Design Experiments¶
DeepReg dataset loaders use a folder/directory-based file storing approach, with which the user will be responsible for organising image and label files in required file formats and folders. This design was primarily motivated by the need to minimise the risk of data leakage (or information leakage), both in code development and subsequent applications.
Random-split¶
Every call of the deepreg_train
or deepreg_predict
function uses a dataset
“physically” separated by folders, including ‘train’, ‘val’ and ‘test’ sets used in a
random-split experiment. In this case, the user needs to randomly assign available
experiment image and label files into the three folders. Again, for more details see the
Dataset loader.
Cross-validation¶
Experiments such as cross-validation can be readily implemented by using the
“multi-folder support” in the dataset
section of the yaml configuration files. See
details in configuration.
For example, in a 3-fold cross-validation, the user may randomly partition available experiment data files into four folders, ‘fold0’, ‘fold1’, ‘fold2’ and ‘test’. The ‘test’ is a hold-out testing set. Each run of the 3-fold cross-validation then can be specified in a different yaml file as follows.
“cv_run1.yaml”:
dataset:
dir:
train: # training data set
- "data/test/h5/paired/fold0"
- "data/test/h5/paired/fold1"
------------------------------------------------------------
> _Directives_
A. In the DeepReg experiment-design text, list every folder name that the 3-fold cross-validation example partitions the data files into.
B. Reproduce word for word the part of the DeepReg experiment-design text that begins with the words "Random-split¶" and ends after "file as follows.".
C. Continue the DeepReg experiment-design text from its last line onward.

> _Given information_
------------------------------------------------------------
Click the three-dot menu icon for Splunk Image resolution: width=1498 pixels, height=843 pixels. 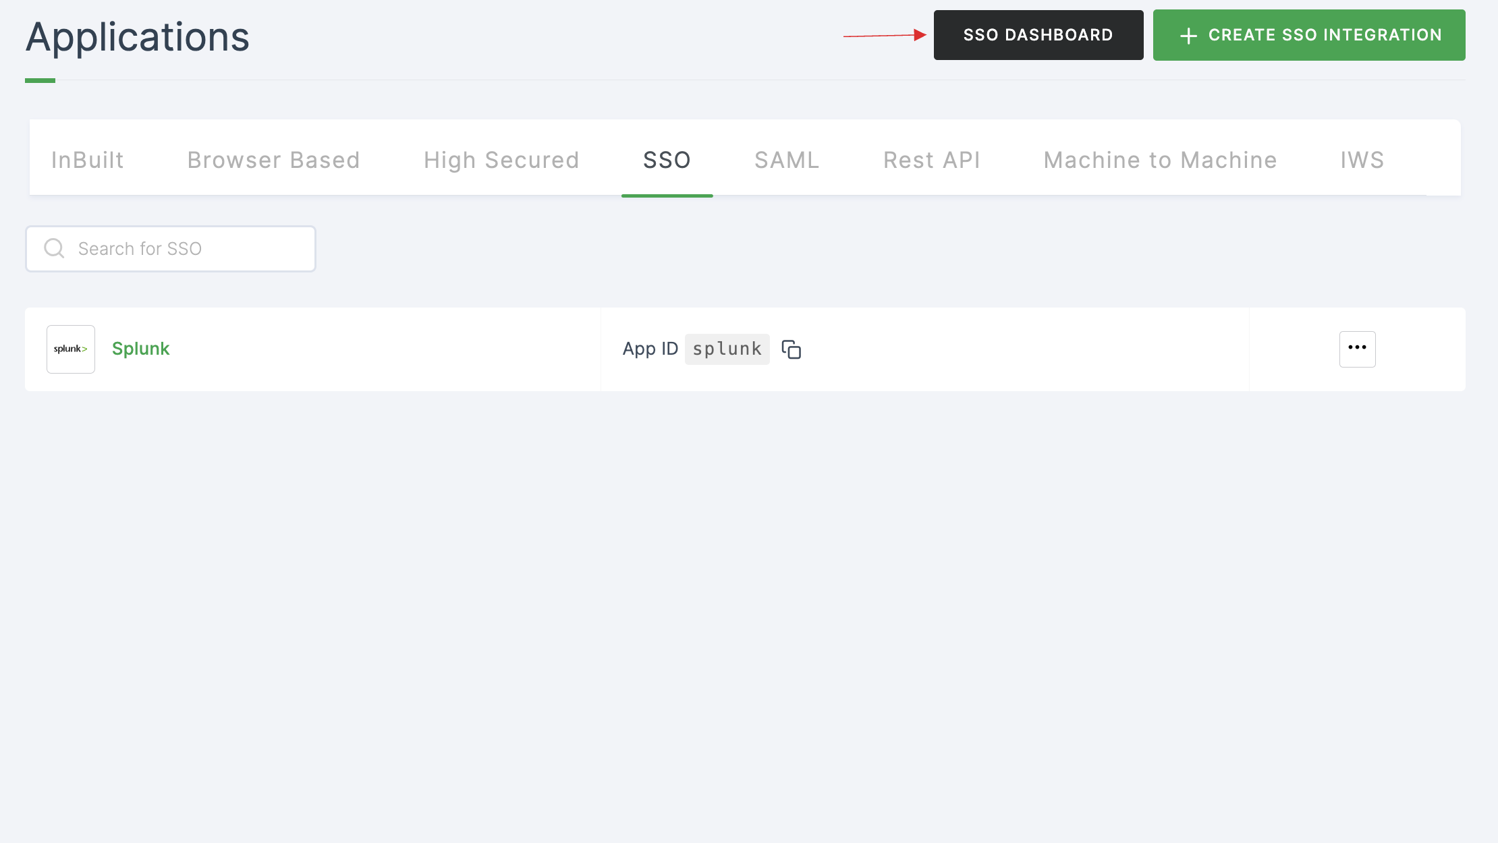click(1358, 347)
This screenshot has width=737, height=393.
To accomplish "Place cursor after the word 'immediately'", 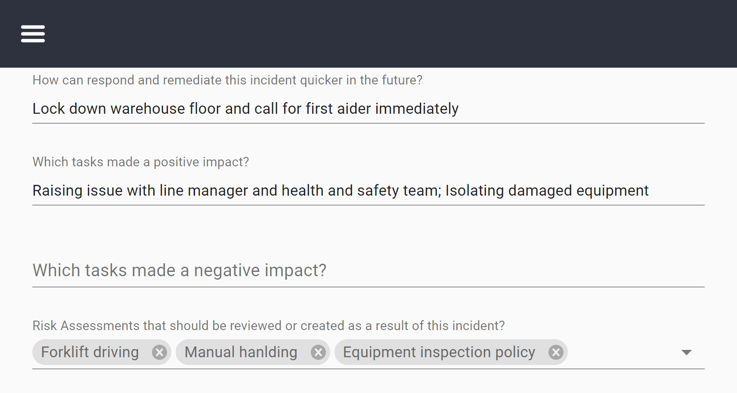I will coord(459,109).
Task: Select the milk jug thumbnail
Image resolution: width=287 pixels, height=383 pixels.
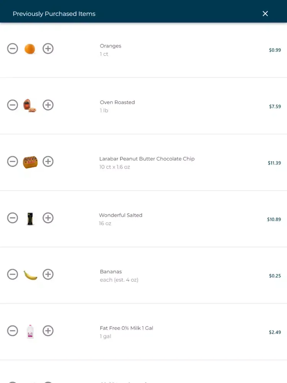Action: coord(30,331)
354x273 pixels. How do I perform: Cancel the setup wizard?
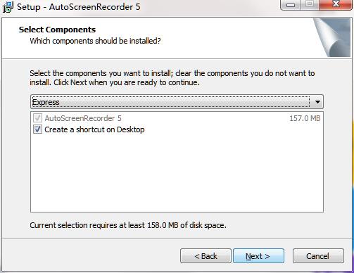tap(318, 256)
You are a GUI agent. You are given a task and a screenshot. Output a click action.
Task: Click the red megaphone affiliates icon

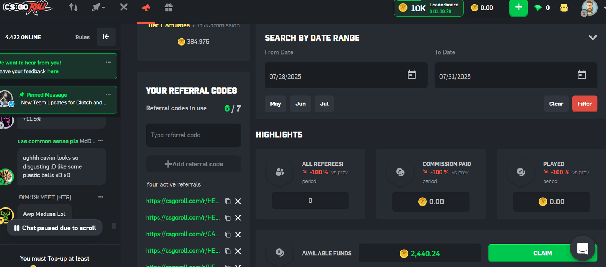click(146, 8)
------------------------------------------------------------
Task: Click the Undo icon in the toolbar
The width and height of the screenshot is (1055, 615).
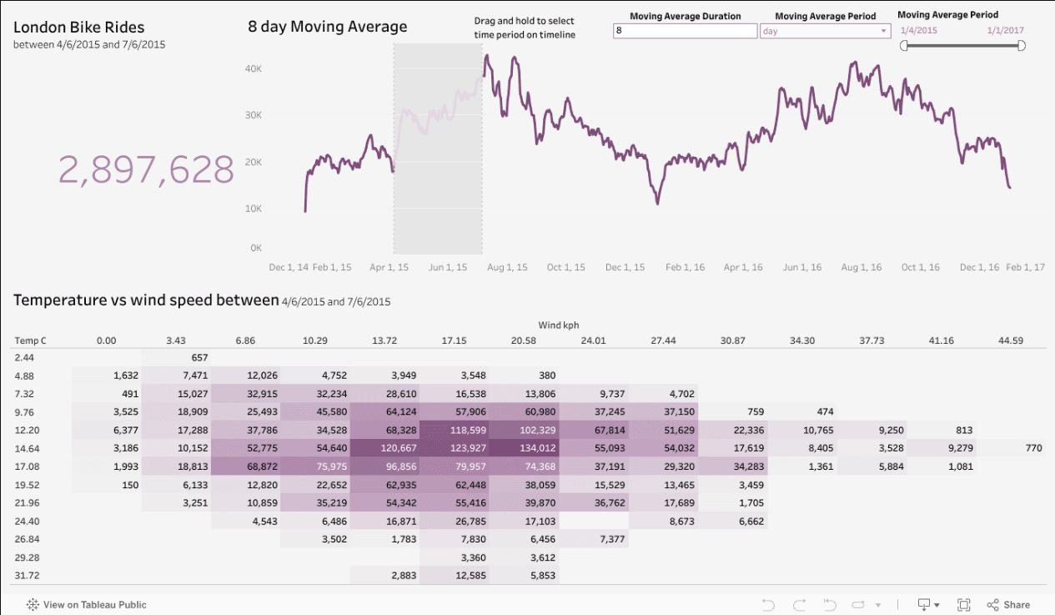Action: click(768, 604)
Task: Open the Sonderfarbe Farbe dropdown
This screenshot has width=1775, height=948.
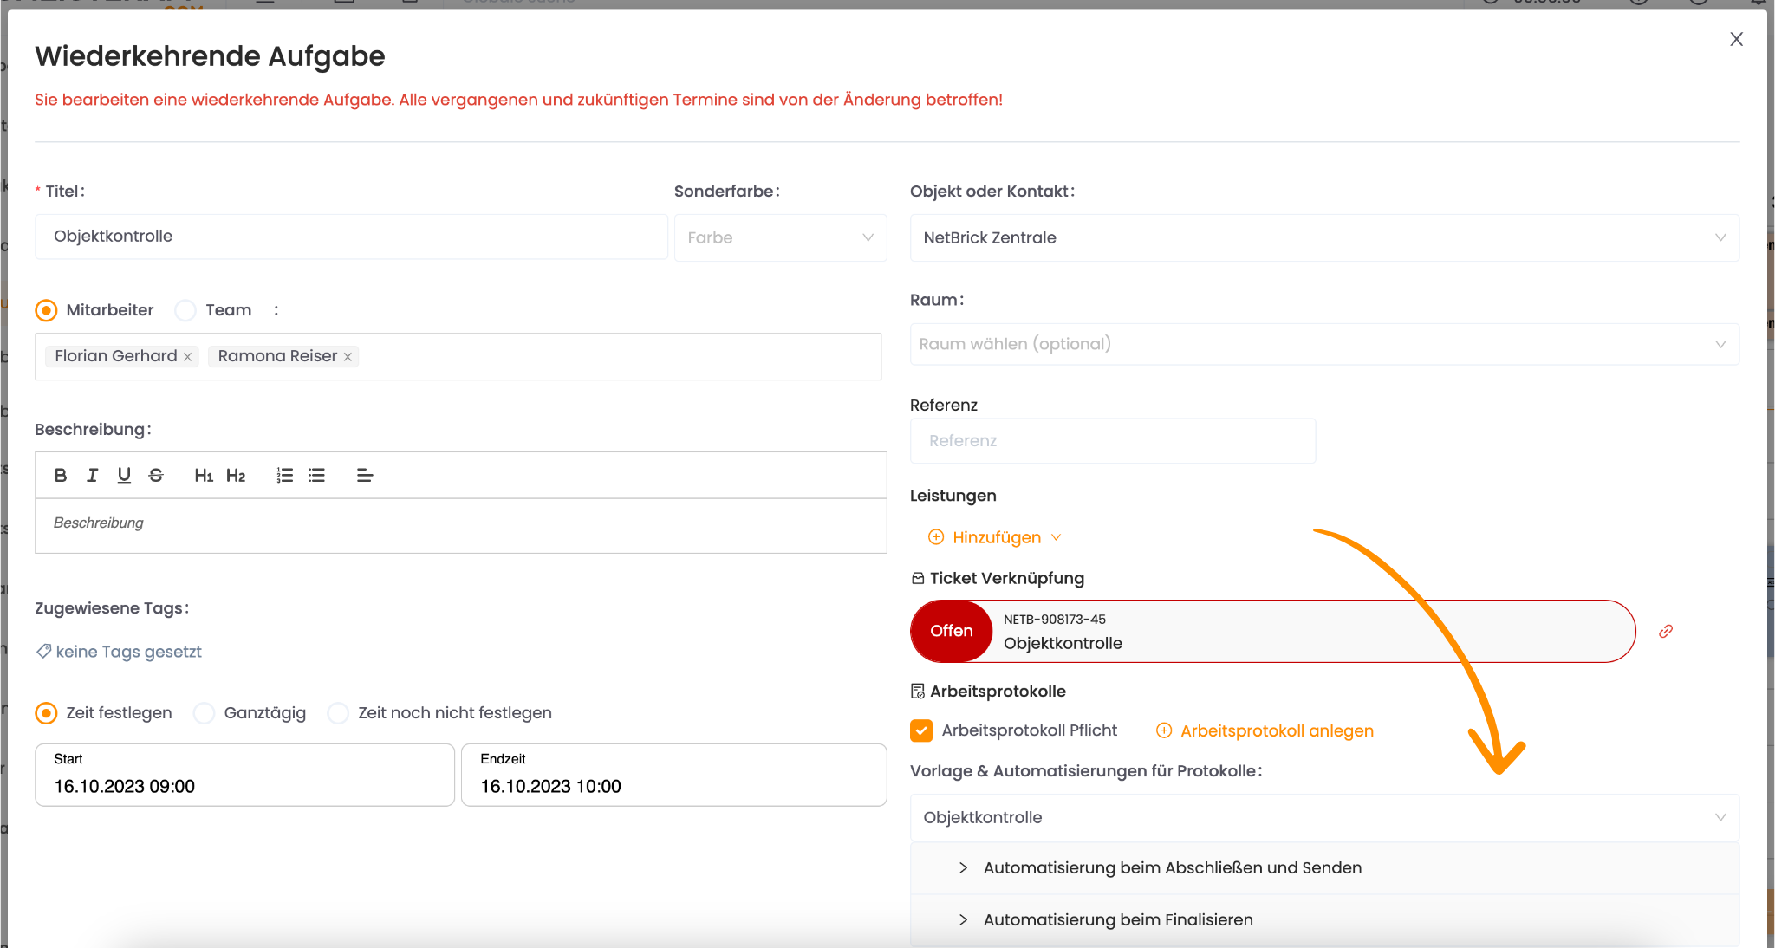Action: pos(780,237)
------------------------------------------------------------
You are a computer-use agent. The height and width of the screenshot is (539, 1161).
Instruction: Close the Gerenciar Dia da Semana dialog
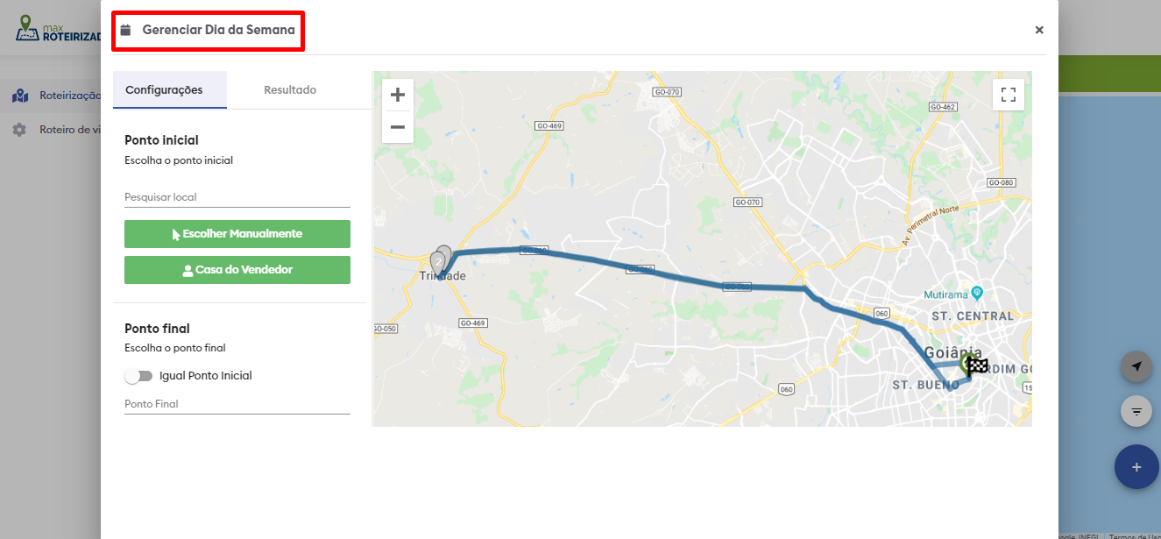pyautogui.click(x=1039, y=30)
------------------------------------------------------------
> _Expected results_
A. 'fold0', 'fold1', 'fold2', 'test'

B.
Random-split¶
Every call of the deepreg_train
or deepreg_predict
function uses a dataset
“physically” separated by folders, including ‘train’, ‘val’ and ‘test’ sets used in a
random-split experiment. In this case, the user needs to randomly assign available
experiment image and label files into the three folders. Again, for more details see the
Dataset loader.
Cross-validation¶
Experiments such as cross-validation can be readily implemented by using the
“multi-folder support” in the dataset
section of the yaml configuration files. See
details in configuration.
For example, in a 3-fold cross-validation, the user may randomly partition available experiment data files into four folders, ‘fold0’, ‘fold1’, ‘fold2’ and ‘test’. The ‘test’ is a hold-out testing set. Each run of the 3-fold cross-validation then can be specified in a different yaml file as follows.

C.
valid: "data/test/h5/paired/fold2" # validation data set
test: ""
“cv_run2.yaml”:
dataset:
dir:
train: # training data set
- "data/test/h5/paired/fold0"
- "data/test/h5/paired/fold2"
valid: "data/test/h5/paired/fold1" # validation data set
test: ""
“cv_run3.yaml”:
dataset:
dir:
train: # training data set
- "data/test/h5/paired/fold1"
- "data/test/h5/paired/fold2"
valid: "data/test/h5/paired/fold0" # validation data set
test: ""
To further facilitate flexible uses of these dataset loaders, the deepreg_train
and
deepreg_predict
functions also accept multiple yaml files - therefore the same train
section does not have to be repeated multiple times for the multiple cross-validation
folds or for the test. An example dataset
section for configuring testing when using
deepreg_predict
is given below.
“test.yaml”:
dataset:
dir:
train: ""
valid: ""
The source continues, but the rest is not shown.